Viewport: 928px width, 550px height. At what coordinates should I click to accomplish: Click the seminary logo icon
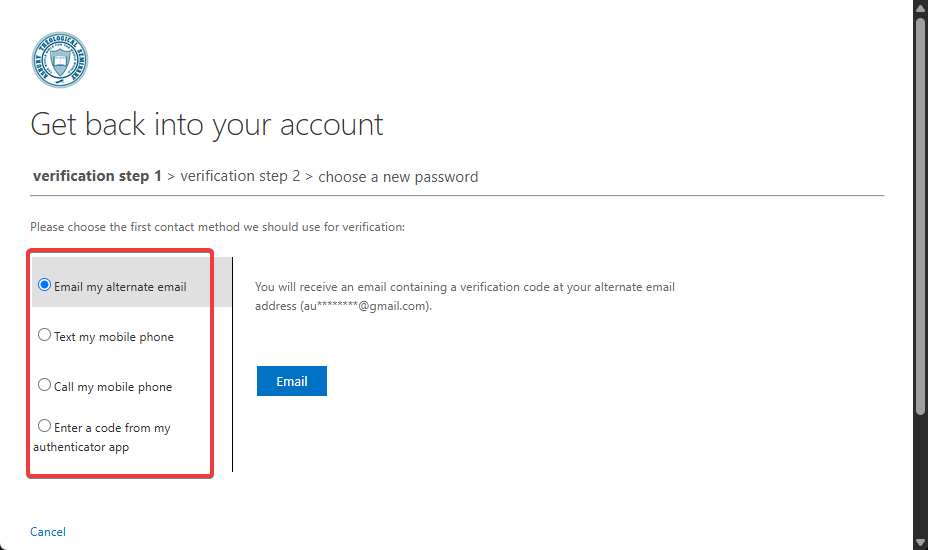(x=59, y=60)
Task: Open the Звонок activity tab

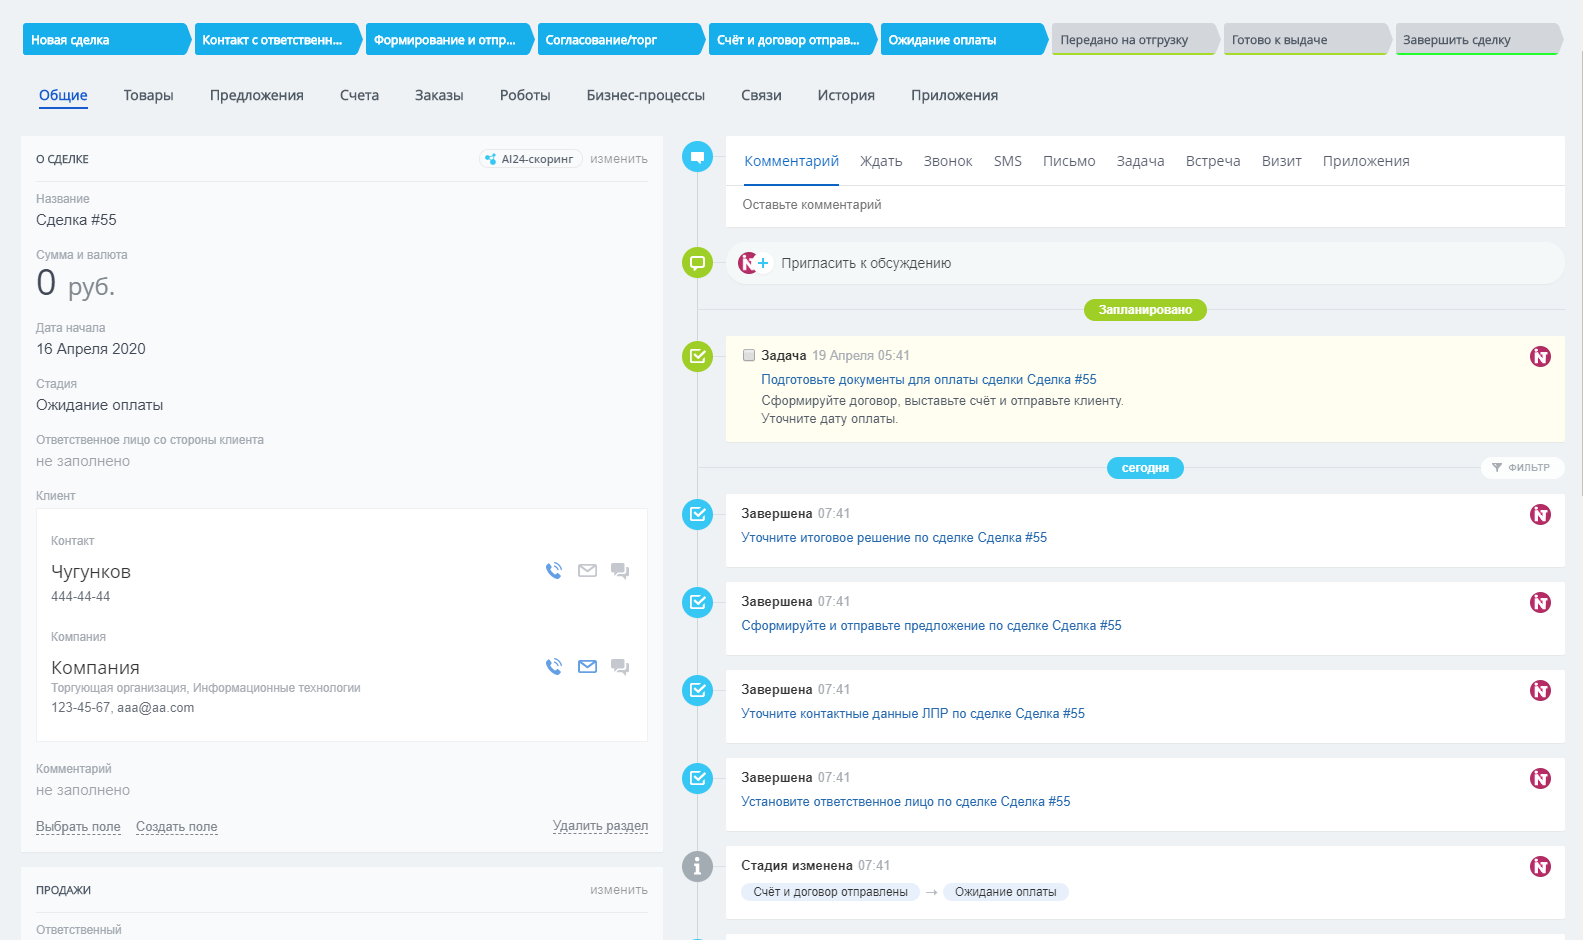Action: [947, 161]
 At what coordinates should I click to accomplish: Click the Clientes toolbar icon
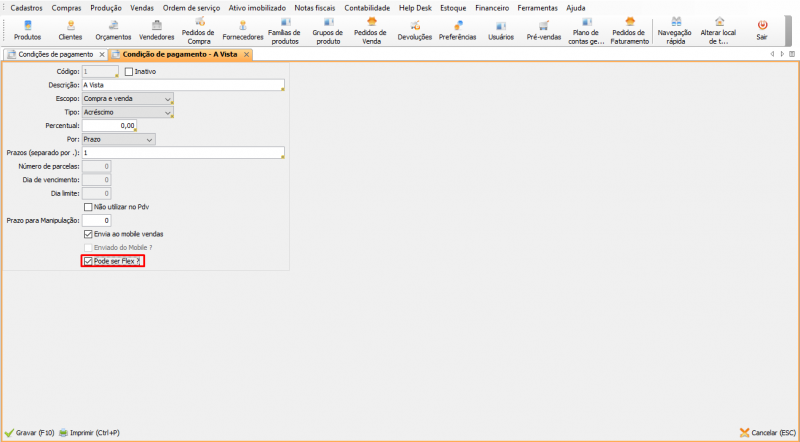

Directions for this task: Working from the line containing "Task: Open the Звонок activity tab" to the last line of the data, retype every line exactly, both ends included, and leave out all pictures.

Result of the task:
Task: Open the Звонок activity tab

Action: [947, 161]
 At what coordinates should I click to accomplish: Click the Clientes toolbar icon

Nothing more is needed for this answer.